Intangibles like organization and desire can’t be pinpointed and diagnosed, but instability on the backline started with captain Jay DeMerit’s Achilles rupture injury in the home-opener that kept him out for most of the season. His age and injury history make him a question mark, but he is a leader in the locker room and his return for the new season is a positive omen. Brad Rusin, Andy O’Brien and Jonny Leveron wavered in and out, and the trade of Alain Rochat remains a puzzling question mark that kept the defensive unit in constant flux.
This is why I don’t think there’s a lot of pressure on draftee Andre Lewis, but I have high hopes for Christian Blake. We get a new influx of young, talented attackers that need time to grow into the league every year. But if Blake can come under the wing of DeMerit and O’Brien and can help add energy on defense without getting hurt, that will work wonders. A replacement for Young-Pyo Lee must also be found.
The cohesion of the team makes the pre-season camp vital. Can the well-liked Robinson succeed in forming a indefatigable unit where his boss couldn’t? (First, let him diverge from Rennie’s path by ditching the suit. It didn’t seem to fit him well at the draft.) It remains to be seen, but this is a matter of chemistry that you can’t predict. Let’s see how it works.
Offensively, the only thing that matters is picking people who can deliver when it really counts. Let it sink in that Jordan Harvey scored more goals than Darren Mattocks and the need for a reliable striker who can deliver results is obvious. If the Whitecaps have got $1.5 million for Camilo, that plus the extra breathing room in salary cap helps improve their prospects in the transfer market dramatically. In MLS, this decision can never be taken lightly.

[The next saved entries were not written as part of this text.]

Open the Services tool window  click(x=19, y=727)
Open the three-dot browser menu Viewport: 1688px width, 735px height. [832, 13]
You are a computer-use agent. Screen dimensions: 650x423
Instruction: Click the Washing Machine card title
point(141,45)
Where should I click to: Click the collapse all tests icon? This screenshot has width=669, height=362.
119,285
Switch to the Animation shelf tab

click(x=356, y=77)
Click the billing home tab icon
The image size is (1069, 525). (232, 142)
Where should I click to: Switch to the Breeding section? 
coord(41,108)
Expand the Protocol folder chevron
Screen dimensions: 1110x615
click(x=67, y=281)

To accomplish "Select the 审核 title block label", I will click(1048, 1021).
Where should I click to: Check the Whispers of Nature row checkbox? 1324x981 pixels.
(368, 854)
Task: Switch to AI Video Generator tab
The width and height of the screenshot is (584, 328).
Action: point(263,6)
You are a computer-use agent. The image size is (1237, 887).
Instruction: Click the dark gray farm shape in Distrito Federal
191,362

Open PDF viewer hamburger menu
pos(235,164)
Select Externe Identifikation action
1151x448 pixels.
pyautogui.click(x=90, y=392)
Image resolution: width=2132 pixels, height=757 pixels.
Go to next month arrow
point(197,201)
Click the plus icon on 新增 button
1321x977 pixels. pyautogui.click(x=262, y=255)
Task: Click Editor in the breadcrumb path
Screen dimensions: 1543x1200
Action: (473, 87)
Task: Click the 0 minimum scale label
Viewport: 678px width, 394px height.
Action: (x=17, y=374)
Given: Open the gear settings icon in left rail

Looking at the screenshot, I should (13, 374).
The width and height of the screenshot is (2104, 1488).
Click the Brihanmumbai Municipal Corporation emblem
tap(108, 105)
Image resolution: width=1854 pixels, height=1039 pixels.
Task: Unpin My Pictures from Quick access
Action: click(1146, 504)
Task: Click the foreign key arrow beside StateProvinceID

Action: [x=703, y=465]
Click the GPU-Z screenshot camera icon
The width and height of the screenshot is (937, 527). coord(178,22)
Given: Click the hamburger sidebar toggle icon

In the end, you could never predict whether Camilo would score 22 goals or 5 or whether he’d end up in training camp when he had a theoretically valid contract. That’s not going to put you in the playoffs, and though it seems a lot of these off-season headlines won’t either, the path back to the MLS Cup hunt starts only one place: on the training pitch next Monday. Let’s hope for greener pastures.